Where to start testing my site for vulnerabilities

Forum Moderators: coopster

Message Too Old, No Replies

Where to start testing my site for vulnerabilities

rioroccoroma

5:30 pm on Apr 14, 2008 (gmt 0)

Can anyone point out what this article is referring to? They seem to talk about it without actually describing it.

[news.bbc.co.uk...]

jatar_k

7:34 pm on Apr 14, 2008 (gmt 0)

The attack that a malicious hacker can carry out via these web code vulnerabilities is known as cross-site scripting (abbreviated as XSS).

rioroccoroma

8:14 pm on Apr 14, 2008 (gmt 0)

Yes - but what does that mean. The article refers to logins being hacked - can you explain to me how that would be done. I don't know where to start looking to figure out if my pages are vulnerable.

rioroccoroma

8:16 pm on Apr 14, 2008 (gmt 0)

Sorry - meant to add more. The article refers to Javascript but my logins are hanndled by PHP.

surrealillusions

8:42 pm on Apr 14, 2008 (gmt 0)

I think this bit gives you a clue.

Typically these involve lax control of the data being swapped between a web server and the browser program someone is using to interact with it.

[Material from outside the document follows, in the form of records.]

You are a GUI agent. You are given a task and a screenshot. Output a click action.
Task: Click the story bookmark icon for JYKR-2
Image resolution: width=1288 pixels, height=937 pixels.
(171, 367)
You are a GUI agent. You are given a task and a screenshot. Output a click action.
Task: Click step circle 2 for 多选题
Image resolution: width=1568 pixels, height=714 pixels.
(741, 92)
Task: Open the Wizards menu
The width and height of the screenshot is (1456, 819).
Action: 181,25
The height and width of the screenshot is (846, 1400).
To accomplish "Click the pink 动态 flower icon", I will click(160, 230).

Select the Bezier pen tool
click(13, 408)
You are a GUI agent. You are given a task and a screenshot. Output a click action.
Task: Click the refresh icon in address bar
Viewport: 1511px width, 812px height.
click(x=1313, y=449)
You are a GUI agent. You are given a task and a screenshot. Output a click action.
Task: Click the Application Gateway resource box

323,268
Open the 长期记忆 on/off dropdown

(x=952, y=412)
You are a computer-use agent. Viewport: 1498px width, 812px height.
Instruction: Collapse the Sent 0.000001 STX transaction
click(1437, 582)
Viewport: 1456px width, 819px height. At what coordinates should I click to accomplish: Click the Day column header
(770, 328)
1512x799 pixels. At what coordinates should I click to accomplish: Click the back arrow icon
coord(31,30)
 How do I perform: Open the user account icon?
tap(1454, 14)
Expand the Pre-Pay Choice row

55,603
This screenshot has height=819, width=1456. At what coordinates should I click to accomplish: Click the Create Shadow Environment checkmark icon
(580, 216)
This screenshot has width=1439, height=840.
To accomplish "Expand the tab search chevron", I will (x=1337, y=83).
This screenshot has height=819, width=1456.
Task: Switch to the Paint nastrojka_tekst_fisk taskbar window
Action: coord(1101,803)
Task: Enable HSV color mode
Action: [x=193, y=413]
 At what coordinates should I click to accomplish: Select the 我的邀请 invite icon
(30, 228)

So any type of login - especially server side languages that speak to the server like databases and that.

does that help at all?

rioroccoroma

8:57 pm on Apr 14, 2008 (gmt 0)

So it means SQL injection? I am already preventing that. I thought it might mean something else.

mattur

11:31 pm on Apr 14, 2008 (gmt 0)

Google is your friend: [google.com...]